**What to produce**
Below are the entries. Transcribe exactly the lines from the one with "Expand the 我的工作台 tree node" through the one with "Select the All Users segment circle", ends included, and leave out all others.

+===+

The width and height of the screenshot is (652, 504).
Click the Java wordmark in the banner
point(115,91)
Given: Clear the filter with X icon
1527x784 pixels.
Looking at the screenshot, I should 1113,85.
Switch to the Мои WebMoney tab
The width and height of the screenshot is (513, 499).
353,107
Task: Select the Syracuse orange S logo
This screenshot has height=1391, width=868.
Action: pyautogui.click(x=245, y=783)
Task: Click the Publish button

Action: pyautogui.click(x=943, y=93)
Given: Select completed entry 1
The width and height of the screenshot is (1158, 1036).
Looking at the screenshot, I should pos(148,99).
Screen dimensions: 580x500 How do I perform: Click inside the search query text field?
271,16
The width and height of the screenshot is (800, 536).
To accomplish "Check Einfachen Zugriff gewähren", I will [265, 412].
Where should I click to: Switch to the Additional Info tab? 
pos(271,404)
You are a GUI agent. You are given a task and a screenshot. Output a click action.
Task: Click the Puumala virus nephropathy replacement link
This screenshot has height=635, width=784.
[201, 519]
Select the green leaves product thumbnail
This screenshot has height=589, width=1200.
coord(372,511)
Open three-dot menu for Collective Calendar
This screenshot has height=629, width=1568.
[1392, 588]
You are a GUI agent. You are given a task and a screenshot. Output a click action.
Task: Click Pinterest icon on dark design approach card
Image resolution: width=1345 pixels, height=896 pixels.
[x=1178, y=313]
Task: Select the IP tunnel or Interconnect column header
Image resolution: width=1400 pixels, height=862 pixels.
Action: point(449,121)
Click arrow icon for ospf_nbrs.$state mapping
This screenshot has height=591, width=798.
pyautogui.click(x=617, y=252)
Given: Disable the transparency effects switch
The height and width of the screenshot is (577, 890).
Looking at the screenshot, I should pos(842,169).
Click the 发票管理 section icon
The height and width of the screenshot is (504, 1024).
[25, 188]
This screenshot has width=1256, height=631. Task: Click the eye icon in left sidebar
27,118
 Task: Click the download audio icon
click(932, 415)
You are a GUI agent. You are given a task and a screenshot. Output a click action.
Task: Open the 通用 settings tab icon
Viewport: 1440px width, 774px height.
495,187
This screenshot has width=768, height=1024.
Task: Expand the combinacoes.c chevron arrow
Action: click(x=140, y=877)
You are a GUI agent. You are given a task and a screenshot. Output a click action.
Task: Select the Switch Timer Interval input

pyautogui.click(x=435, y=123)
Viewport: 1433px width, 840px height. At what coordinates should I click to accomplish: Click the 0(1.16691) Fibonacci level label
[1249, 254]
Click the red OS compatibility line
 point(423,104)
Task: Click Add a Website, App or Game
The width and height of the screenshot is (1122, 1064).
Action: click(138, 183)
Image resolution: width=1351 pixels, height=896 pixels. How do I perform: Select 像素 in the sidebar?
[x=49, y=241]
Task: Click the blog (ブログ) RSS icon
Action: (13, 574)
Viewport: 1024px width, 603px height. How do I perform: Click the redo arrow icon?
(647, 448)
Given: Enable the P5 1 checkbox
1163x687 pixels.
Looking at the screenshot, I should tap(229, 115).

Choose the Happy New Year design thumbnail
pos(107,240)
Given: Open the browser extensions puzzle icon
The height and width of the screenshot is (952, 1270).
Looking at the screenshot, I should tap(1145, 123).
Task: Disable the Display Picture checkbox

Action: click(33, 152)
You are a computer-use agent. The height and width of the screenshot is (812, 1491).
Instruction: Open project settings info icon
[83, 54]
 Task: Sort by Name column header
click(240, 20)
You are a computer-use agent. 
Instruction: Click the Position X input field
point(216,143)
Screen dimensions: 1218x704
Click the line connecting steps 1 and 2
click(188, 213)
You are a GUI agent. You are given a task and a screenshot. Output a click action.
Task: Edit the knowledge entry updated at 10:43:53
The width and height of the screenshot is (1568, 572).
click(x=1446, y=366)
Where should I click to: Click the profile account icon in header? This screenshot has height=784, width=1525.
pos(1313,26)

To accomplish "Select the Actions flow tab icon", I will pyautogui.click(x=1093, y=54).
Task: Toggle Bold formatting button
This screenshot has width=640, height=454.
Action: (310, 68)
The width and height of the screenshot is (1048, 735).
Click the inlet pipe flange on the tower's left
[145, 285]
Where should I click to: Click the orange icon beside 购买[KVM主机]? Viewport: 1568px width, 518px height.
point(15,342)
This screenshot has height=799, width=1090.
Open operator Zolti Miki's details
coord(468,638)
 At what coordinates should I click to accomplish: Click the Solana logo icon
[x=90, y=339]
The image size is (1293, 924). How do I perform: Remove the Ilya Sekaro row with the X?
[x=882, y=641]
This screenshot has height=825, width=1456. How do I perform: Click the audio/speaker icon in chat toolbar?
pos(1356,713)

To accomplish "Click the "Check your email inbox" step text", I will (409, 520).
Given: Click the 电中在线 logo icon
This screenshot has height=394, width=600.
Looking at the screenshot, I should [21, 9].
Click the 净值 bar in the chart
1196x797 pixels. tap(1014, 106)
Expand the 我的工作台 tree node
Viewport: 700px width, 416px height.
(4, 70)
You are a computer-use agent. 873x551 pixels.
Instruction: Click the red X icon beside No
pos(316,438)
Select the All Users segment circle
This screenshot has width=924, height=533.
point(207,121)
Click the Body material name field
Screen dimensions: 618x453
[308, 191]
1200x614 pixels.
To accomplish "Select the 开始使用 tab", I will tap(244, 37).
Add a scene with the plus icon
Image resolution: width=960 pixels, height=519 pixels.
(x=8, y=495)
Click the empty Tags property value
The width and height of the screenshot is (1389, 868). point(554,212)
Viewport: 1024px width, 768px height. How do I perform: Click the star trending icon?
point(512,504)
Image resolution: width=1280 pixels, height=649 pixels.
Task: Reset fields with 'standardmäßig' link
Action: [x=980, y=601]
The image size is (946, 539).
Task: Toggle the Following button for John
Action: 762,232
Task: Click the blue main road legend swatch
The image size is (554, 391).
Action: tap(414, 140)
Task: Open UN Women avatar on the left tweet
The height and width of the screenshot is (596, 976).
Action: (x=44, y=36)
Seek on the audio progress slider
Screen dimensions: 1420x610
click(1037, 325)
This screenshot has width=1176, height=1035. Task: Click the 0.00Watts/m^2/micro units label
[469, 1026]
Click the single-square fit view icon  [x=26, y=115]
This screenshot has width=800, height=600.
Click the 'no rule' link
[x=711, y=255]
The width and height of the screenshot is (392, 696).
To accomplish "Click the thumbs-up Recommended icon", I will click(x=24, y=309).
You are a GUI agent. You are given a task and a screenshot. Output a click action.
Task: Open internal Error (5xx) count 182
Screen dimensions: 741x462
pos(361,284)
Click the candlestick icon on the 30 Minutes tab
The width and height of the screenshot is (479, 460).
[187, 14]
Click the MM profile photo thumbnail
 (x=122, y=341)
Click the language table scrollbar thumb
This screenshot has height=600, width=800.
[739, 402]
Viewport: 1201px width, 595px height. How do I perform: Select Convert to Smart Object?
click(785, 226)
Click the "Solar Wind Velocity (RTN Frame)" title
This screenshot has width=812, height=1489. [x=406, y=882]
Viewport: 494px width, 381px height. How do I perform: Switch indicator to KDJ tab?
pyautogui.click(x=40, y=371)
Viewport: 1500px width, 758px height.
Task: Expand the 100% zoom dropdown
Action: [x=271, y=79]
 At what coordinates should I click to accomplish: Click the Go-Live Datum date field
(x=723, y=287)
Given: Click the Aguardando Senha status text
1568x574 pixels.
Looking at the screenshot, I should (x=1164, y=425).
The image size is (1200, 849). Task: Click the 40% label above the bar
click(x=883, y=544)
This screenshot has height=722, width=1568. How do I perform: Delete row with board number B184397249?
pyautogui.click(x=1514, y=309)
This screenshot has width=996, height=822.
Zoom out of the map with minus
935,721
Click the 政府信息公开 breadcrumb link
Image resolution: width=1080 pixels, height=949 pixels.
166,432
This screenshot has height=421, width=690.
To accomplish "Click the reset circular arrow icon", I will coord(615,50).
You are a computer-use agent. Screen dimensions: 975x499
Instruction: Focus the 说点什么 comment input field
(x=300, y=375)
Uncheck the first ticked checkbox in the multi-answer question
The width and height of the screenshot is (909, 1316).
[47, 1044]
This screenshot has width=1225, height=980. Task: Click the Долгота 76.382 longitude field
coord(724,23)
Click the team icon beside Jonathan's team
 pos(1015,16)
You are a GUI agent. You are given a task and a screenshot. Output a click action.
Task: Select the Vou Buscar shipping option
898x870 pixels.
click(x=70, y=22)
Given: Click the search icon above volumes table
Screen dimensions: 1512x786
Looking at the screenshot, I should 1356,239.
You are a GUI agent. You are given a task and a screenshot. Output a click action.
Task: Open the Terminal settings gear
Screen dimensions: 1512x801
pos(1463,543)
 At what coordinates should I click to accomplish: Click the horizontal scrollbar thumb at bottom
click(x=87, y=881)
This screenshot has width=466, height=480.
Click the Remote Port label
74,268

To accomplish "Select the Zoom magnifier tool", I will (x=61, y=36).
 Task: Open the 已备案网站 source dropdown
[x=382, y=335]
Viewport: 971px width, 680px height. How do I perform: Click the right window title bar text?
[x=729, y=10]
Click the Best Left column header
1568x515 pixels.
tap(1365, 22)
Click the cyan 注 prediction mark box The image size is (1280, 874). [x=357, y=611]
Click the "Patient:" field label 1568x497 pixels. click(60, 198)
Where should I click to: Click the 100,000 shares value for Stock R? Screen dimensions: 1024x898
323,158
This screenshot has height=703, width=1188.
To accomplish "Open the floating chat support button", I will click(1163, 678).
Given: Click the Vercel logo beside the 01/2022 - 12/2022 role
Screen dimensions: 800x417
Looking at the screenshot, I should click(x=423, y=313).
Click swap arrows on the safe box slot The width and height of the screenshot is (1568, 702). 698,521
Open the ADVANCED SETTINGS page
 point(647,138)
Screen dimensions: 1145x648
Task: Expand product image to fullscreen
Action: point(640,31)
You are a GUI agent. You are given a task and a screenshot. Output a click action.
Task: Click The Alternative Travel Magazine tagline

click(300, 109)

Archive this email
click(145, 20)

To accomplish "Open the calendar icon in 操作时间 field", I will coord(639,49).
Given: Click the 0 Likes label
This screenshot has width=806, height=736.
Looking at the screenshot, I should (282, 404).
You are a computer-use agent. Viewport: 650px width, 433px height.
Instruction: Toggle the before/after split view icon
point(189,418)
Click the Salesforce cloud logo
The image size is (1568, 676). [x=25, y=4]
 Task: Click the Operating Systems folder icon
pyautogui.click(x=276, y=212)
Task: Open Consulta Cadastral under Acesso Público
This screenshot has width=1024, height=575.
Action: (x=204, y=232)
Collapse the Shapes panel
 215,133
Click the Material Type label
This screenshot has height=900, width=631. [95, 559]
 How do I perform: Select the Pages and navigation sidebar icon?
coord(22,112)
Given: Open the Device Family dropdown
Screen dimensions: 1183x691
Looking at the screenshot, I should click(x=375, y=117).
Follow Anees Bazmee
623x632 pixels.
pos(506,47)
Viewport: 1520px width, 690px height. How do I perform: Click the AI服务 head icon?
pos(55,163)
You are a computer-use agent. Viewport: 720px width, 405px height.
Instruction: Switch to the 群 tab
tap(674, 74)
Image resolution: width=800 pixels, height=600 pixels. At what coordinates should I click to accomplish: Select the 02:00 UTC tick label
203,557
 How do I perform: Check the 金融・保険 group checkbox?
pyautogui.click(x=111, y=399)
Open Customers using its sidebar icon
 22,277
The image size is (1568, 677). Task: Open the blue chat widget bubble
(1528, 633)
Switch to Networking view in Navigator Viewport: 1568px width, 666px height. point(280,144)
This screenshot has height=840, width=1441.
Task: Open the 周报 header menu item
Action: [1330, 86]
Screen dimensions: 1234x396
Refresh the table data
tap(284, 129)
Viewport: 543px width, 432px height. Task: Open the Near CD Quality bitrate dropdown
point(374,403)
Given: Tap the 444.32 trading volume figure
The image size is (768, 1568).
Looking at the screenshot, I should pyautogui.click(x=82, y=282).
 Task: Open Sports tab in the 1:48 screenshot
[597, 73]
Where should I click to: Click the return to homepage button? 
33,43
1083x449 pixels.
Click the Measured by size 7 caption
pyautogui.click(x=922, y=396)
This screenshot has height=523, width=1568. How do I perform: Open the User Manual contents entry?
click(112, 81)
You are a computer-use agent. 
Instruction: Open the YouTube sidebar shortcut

+===+

**Expected answer**
Expand the 我的工作台 tree node
Viewport: 700px width, 416px height.
(4, 70)
You are a computer-use agent. 873x551 pixels.
Instruction: Click the red X icon beside No
pos(316,438)
Select the All Users segment circle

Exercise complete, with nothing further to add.